More than 50 million people worldwide currently are refugees, asylum seekers or internally displaced within their own countries, the U.N. refugee agency said Friday, in a new report released to mark World Refugee Day.

That figure is more than the entire population of Spain, South Africa or South Korea, or more than double the population of Australia.

The 51.2 million registered for 2013 is also 6 million more than the 45.2 million reported in 2012, according to the UNHCR’s annual Global Trends report — a big jump in the wrong direction.

The huge increase was driven mainly by the war in Syria. Major internal displacement was also seen last year in Africa, in the Central African Republic and South Sudan, where conflicts have taken on an increasingly ethnic nature.

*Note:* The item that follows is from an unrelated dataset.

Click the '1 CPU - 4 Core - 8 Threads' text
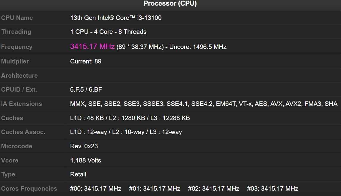Screen dimensions: 341x196 (108, 32)
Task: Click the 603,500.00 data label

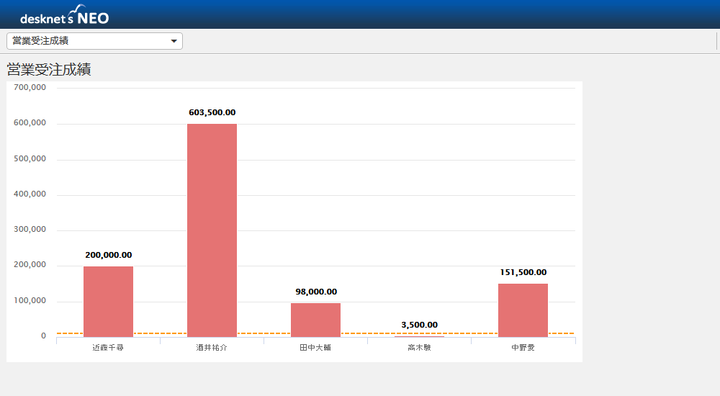Action: click(212, 112)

“We are seeing here the immense costs of not ending wars, of failing to resolve or prevent conflict,” said U.N. High Commissioner for Refugees Antonio Guterres.

[CNN

Syria the worst refugee crisis in recent history

Civil war in Syria has created the worst refugee crisis in 20 years, aid agencies have warned, with no end to the conflict in sight.

Since March 2011, more than 2.5 million Syrians have fled abroad and another 6.5 million have been internally displaced. That means a third of the country has now been forced to leave their homes.

With an average of 6,000 people fleeing every day in 2013, Antonio Guterres, the UN’s refugee chief, said refugee numbers had not risen “at such a frightening rate” since the 1994 genocide in Rwanda.

Aid agencies are calling it the worst humanitarian disaster in recent history.

According to the UN’s Relief and Works Agency, Jordan is currently home to more than 584,000 Syrian refugees, including around 100,000 in the Zaatari refugee camp alone. Turkey hosts the second largest number, with 634,900.

Lebanon, which had a pre-Syrian war population of just over four million, is now sheltering nearly a million refugees. (The number hosted by Lebanon as a ratio of its population would be equivalent to nearly 15 million in France, 32 million in Russia or 71 million in the United States!)